* [Provided records]

────

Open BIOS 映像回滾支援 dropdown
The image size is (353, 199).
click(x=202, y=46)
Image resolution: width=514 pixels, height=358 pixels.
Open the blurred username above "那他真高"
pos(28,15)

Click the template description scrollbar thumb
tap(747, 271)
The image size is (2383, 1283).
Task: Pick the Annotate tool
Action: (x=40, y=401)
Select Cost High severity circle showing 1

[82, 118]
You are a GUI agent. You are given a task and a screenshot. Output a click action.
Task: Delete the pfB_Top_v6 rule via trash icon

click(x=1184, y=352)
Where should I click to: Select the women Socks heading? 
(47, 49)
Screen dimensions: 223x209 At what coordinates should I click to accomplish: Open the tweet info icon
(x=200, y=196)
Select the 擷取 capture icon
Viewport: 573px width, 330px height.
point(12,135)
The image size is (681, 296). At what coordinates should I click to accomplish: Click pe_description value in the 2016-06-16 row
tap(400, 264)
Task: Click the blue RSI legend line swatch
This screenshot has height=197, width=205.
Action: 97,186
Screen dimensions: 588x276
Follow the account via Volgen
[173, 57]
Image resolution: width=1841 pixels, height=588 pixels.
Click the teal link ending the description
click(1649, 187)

────

* [Exercise prompt] Please rewrite all of the rows above, replacing "trash icon" with "bin icon" and leaving everything else unchanged.

* [Exercise answer]
Open BIOS 映像回滾支援 dropdown
The image size is (353, 199).
click(x=202, y=46)
Image resolution: width=514 pixels, height=358 pixels.
Open the blurred username above "那他真高"
pos(28,15)

Click the template description scrollbar thumb
tap(747, 271)
The image size is (2383, 1283).
Task: Pick the Annotate tool
Action: (x=40, y=401)
Select Cost High severity circle showing 1

[82, 118]
You are a GUI agent. You are given a task and a screenshot. Output a click action.
Task: Delete the pfB_Top_v6 rule via bin icon

click(x=1184, y=352)
Where should I click to: Select the women Socks heading? 
(47, 49)
Screen dimensions: 223x209 At what coordinates should I click to accomplish: Open the tweet info icon
(x=200, y=196)
Select the 擷取 capture icon
Viewport: 573px width, 330px height.
point(12,135)
The image size is (681, 296). At what coordinates should I click to accomplish: Click pe_description value in the 2016-06-16 row
tap(400, 264)
Task: Click the blue RSI legend line swatch
This screenshot has height=197, width=205.
Action: 97,186
Screen dimensions: 588x276
Follow the account via Volgen
[173, 57]
Image resolution: width=1841 pixels, height=588 pixels.
Click the teal link ending the description
click(1649, 187)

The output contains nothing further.